Could you tell us about an organizational case study that you were particularly proud to be involved with?
Various case studies can be found on our website.
ISD has recently been involved in the Australian Cleantech Competition 2012-do you feel enough is being done to promote growing cleantech companies?
The CleanTech competition has greatly assisted the promotion of the cleantech sector, and thus we are delighted to participate in this competition and allowing us to leverage off the exposure and promotion. This has been very valuable for us.
In your opinion, what is the current attitude towards clean technology in Australia?

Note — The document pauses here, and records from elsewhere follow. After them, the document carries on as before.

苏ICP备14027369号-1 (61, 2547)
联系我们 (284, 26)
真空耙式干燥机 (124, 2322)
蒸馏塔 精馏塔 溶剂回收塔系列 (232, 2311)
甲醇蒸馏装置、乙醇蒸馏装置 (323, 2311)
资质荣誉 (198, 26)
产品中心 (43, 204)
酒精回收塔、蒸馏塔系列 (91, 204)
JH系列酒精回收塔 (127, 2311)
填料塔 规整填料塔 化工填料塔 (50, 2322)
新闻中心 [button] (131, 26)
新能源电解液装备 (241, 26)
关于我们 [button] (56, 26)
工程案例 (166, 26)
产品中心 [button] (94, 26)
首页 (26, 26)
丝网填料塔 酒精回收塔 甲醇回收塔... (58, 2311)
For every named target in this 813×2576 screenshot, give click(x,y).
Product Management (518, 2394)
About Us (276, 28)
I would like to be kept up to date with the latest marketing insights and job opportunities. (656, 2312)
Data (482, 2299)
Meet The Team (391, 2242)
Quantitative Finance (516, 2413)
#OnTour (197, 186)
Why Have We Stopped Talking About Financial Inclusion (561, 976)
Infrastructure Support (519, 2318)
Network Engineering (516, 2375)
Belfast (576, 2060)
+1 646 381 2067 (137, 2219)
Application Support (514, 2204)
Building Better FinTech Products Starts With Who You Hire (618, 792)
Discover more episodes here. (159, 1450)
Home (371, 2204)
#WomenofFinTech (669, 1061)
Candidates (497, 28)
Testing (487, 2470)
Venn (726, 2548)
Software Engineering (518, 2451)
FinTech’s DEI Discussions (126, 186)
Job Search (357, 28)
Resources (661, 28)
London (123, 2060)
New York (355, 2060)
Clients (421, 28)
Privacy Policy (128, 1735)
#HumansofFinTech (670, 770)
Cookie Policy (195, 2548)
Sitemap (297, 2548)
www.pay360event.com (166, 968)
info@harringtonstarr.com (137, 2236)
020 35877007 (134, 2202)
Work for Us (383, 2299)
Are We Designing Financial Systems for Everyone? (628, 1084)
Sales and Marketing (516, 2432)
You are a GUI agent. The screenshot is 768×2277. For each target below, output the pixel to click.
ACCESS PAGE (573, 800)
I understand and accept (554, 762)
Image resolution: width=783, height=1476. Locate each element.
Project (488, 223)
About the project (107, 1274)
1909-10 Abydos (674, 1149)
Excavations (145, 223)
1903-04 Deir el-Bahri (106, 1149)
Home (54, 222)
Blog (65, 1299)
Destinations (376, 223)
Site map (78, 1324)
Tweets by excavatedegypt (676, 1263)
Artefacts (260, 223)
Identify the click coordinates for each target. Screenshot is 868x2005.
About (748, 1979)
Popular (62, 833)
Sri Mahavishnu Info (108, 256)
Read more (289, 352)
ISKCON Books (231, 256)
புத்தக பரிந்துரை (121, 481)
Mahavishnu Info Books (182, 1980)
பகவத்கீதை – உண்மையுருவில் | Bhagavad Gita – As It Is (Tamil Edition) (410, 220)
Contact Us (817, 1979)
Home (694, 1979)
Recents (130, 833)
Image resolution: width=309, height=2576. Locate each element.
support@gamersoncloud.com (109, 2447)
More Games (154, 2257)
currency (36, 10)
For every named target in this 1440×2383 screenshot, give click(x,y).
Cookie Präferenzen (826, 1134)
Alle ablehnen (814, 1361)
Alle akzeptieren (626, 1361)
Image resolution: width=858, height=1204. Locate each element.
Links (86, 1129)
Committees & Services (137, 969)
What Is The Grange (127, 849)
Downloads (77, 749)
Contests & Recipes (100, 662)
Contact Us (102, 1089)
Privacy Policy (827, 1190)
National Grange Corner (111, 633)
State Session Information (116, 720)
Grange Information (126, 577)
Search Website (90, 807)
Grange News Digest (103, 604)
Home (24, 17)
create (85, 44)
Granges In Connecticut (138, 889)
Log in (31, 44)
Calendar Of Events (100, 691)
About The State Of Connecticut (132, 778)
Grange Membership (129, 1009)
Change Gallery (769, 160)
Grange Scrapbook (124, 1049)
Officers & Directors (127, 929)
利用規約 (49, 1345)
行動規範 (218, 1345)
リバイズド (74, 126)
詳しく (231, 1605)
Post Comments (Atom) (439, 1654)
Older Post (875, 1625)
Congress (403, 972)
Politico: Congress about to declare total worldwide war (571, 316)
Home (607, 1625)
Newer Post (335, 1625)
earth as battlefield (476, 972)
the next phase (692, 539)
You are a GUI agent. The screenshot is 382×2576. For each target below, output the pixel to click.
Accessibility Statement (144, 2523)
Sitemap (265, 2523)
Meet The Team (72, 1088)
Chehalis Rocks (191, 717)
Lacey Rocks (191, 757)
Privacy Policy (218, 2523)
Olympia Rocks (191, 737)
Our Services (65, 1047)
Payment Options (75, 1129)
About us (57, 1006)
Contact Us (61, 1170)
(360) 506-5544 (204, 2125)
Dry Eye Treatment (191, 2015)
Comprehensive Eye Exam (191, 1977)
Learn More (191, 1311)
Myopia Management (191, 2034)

Is this different to other parts of the world?
We have been involved in a project with Veolia in Europe, and had the privilege to be invited to attend a smart cities conference with them. What we found is that in Europe large global companies such as Veolia promote the fact that they work with new innovative companies in the cleantech sector to address some of our most challenging environmental problems. This is the type of culture we would like to see more of in Australia.
How do you see forecasting software progressing in the future? Will it become more accurate? Can it potentially be used to alter people’s behaviour to become more sustainable?
With advances in data capture, analytics and cloud computing, we see that more sophisticated and emerging analytics such as simulation can be more commercially applied to business of all sizes in a large range of industries. As these technologies develop further, and more data is collected, such as with Smart Grids and Smart Water, these technologies are likely to become more accurate and functional (i.e. address a range of business problems). This will better inform Govt and business about how they can influence people’s behaviour to achieve better environmental outcomes.